KLHK menang, Riau Andalan ajukan upaya hukum



KONTAN.CO.ID - JAKARTA. PT Riau Andalan Pulp and Paper (RAPP) akan mengajukan upaya hukum atas putusan Pengadilan Tata Usaha Negara (PTUN). Hal itu menyusul, majelis hakim yang tidak menerima permohonan fiktif positif yang diajukan RAPP terhadap Kementerian Lingkungan Hidup dan Kehutanan (KLHK).

Kuasa hukum RAPP Hamdan Zoelva mengatakan, upaya hukum yang akan diajukan itu adalah peninjauan kembali (PK) ke Mahkamah Agung. "Karena putusan ini sudah bersifat final, kami ingin menguji kembali apakah benar pendapat hakim," ungkapnya usai persidangan di Gedung PTUN, Cakung, Jakarta Timur, Kamis (21/12). Sebab, pihaknya masih bersikukuh pertimbangan majelis hakim tersebut tidak tepat. Sekadar tahu saja, dalam sidang yang diketuai hakim Oenoen Pratiwi itu, majelis menilai gugatan RAPP tersebut tidak memenuhi syarat formalitas permohonan fiktif positif berdasarkan pasal 53 UU Administrasi Pemerintah (UUAP).

Dalam pasal tersebut dikatakan, gugatan fiktif positif hanya bisa diajukan untuk permohonan baru, bukan untuk pencabutan permohonan. Hal tersebut juga sesuai dengan keterangan saksi ahli administrasi negara dari Universitas Borobudur Jakarta Zudhan Arif Fakhrukloh di persidangan.


Kendati begitu, Hamdan bersikukuh baik permohonan baru ataupun permohonan pencabutan merupakan hal yang sama dan dapat diadili berdasarkan Pasal 53 UUAP. "Ini persoalannya sederhana, karena tidak dijawab dalam waktu 10 hari maka kami menganggap itu dikabulkan dan tidak masuk dalam ruang lingkup tata usaha negara biasa," jelasnya.

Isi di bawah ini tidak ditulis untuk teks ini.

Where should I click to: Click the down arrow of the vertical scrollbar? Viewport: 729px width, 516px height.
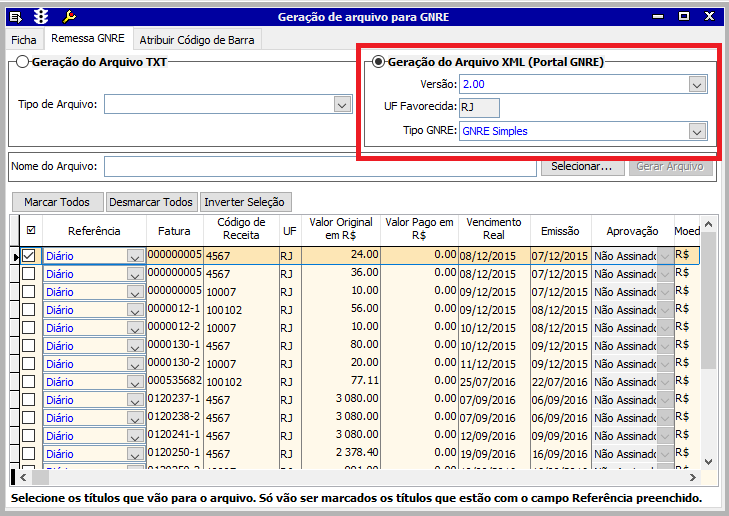[709, 461]
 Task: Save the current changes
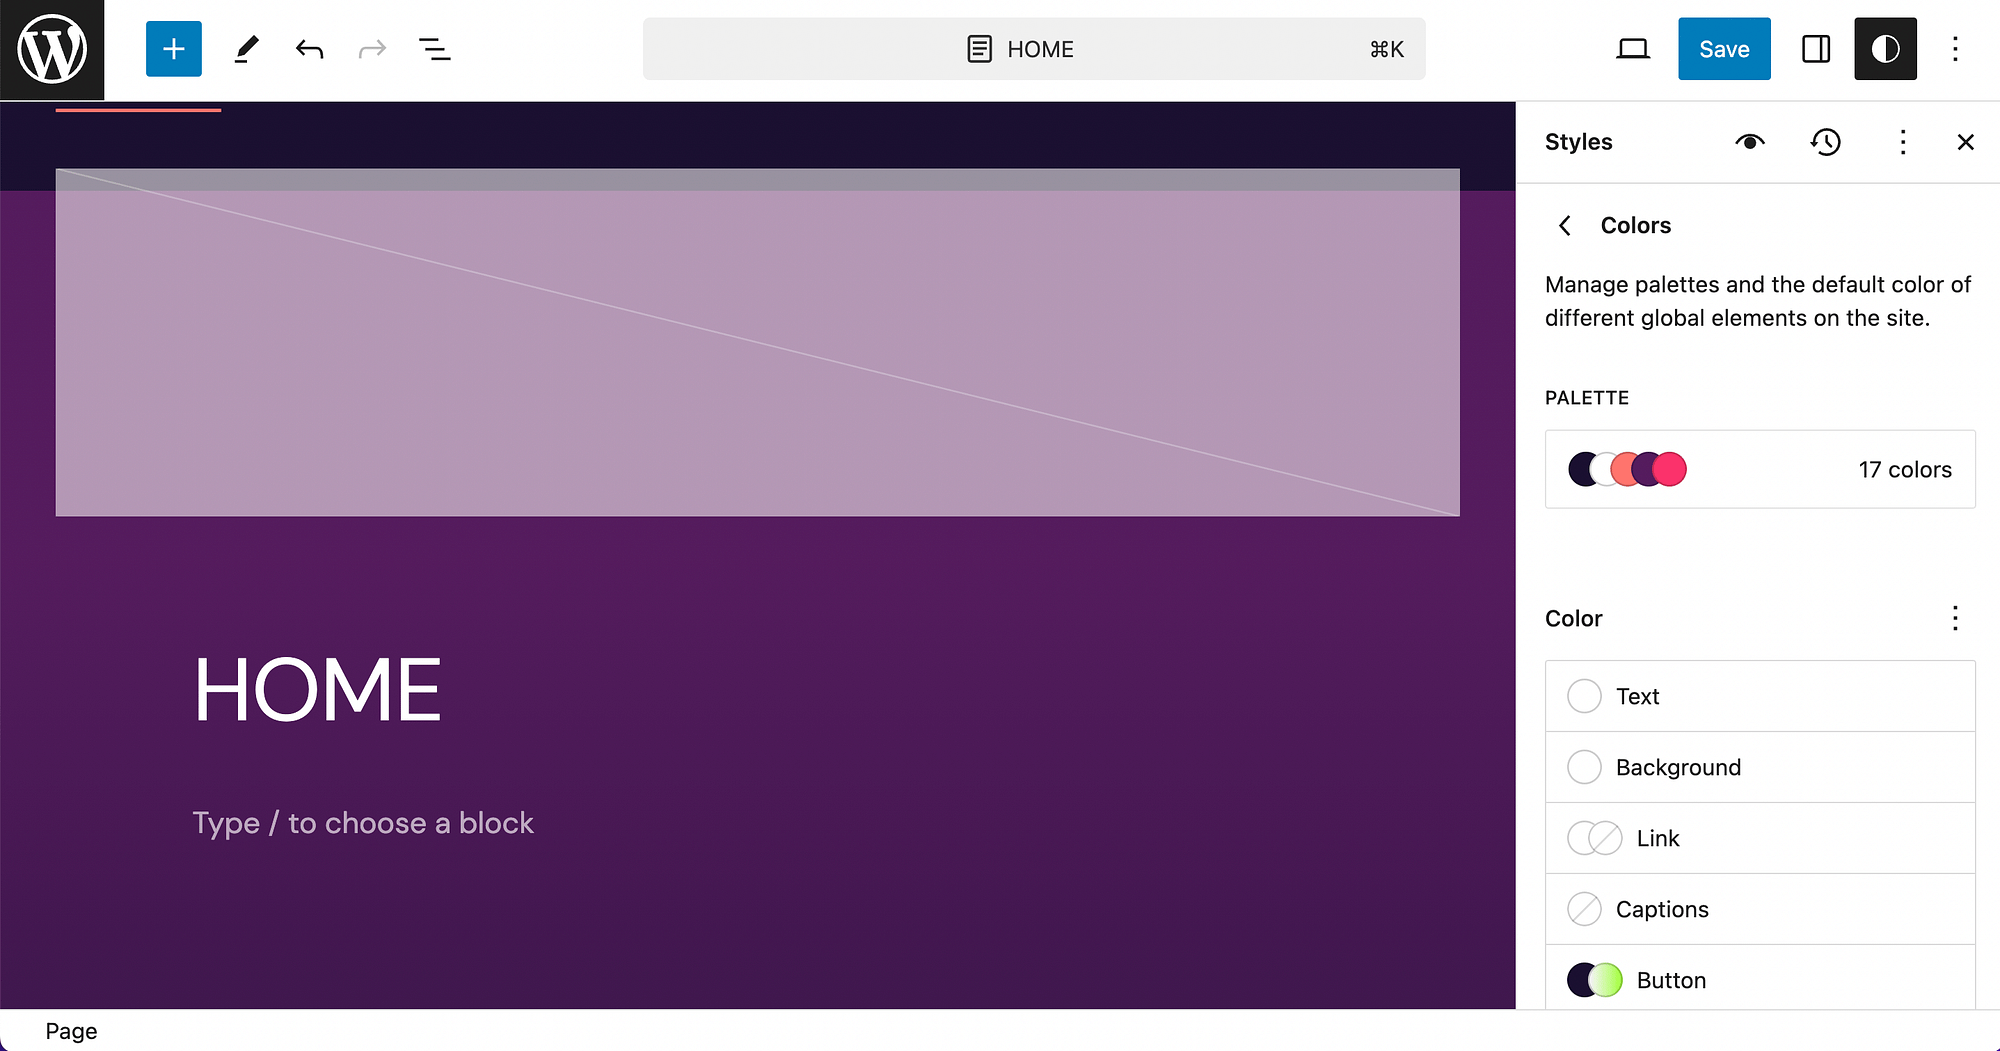point(1723,48)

Adapun, permohonan ini dilakukan karena RAPP keberatan mengenai SK 5322 yang dikeluarkan KLHK tentang Pembatalan Rencana Kerja Usaha (RKU) periode 2010-2019. SK berisikan Pembatalan Keputusan Menteri Kehutanan No SK.93/VI BHUT/2013 tentang Persetujuan Revisi RKU Pemanfaatan Hasil Hutan Kayu Hutan Tanaman Industri (RKUPHHK-HTI) periode 2010-2019 atas nama PT RAPP yang diterima perusahaan 18 Oktober 2017.

RAPP menganggap keberatan atas pembatalan RKU itu tidak ditanggapi Menteri LHK Siti Nurbaya dalam waktu 10 hari sejak SK diterima, sehingga dianggap bertentangan dengan Undang-undang No.30/2014 tentang Administrasi Pemerintahan.